0

I used the list to create 4 datasets. Now I want to list all potential ID variables in each dataset. My criteria are: 1)if this variable has over 80% unique observations; 2) If this variable does not have missing value over 30%.

To get those statistic variables, I first use skimr function in R to get a tibble containing all information, then I used filter to sift out the variables I am looking for based on the two criteria aforementioned. Here is my code:

 dfa<- dflist[[1]]%>%
      mutate_if(is.numeric,as.character)%>%
      skim()%>%
      as_tibble()%>%
      filter(character.n_unique >=nrow(dflist[[1]])*0.01)%>%
      filter(n_missing<=nrow(dflist[[1]])*0.30)

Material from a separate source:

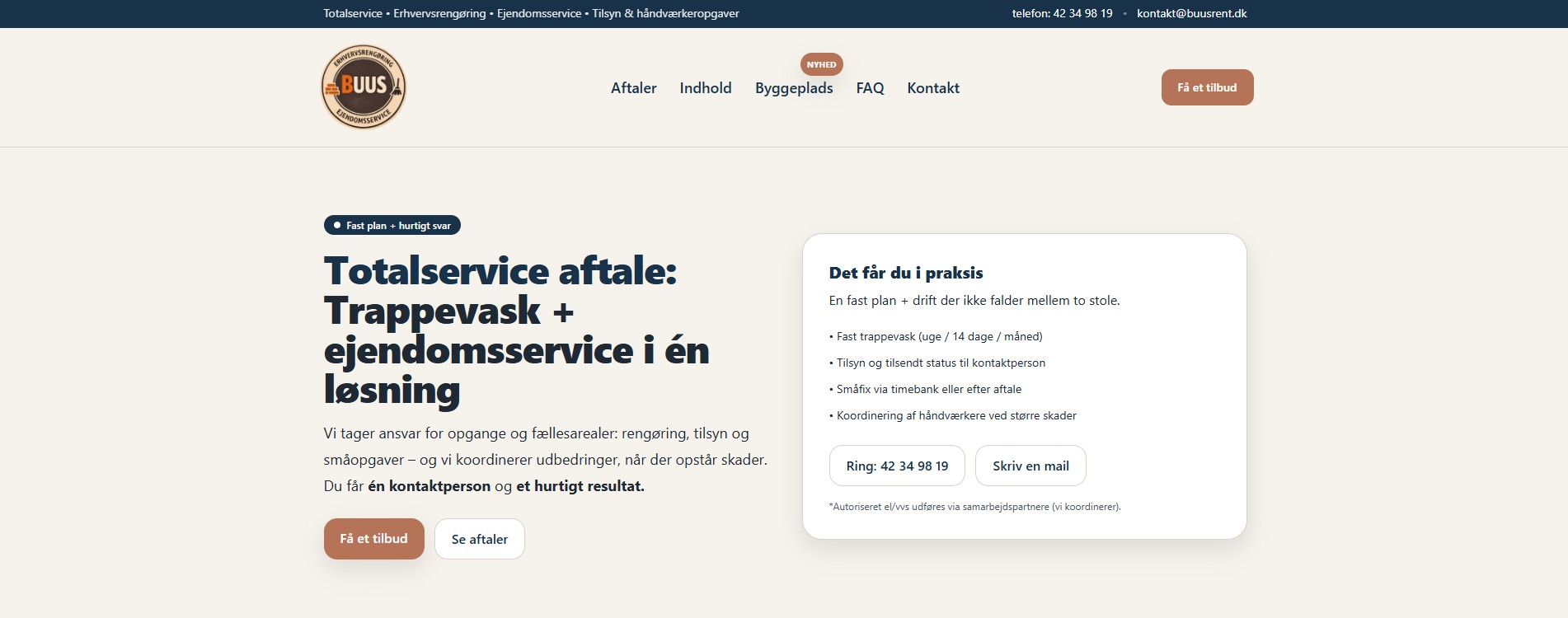Click the Se aftaler button
Image resolution: width=1568 pixels, height=618 pixels.
point(480,539)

This code works fine and returns the expected variables for dataset 1. However, I have 4 different size datasets, so I am considering to integrate it into a loop code. Here is my try: First, I create a dfid list to contain the new results since I do not want the dflist is modified. Then I changed 1 in previous code in dflist[[1]] to "i". But this code does not work, the R warns that "Error in filter(., dflist[[i]][, character.n_unique] >= nrow(dflist[[1]]) * : Caused by error in [.data.frame: ! undefined columns selected".

Here is my code:

dfid<-list()
for (i in 1:4){
    dfid[[i]]<-dflist[[i]]%>%
            mutate_if(is.numeric,as.character)%>%
            skim()%>%
            as_tibble()%>%
            filter(dflist[[i]][,character.n_unique] >=nrow(dflist[[i]])*0.01)%>%
            filter(dflist[[i]][,n_missing]<=nrow(dflist[[i]])*0.30)
}

So my questions are:

  1. How to fix this error to make the goal possible?
  2. Once the dfid[[i]] has desired variables from 4 different datasets, what code I should add in to loop to combine them (4 lists) together and distinct the variable name, finally get the vector of variable names from this combined list or dataset?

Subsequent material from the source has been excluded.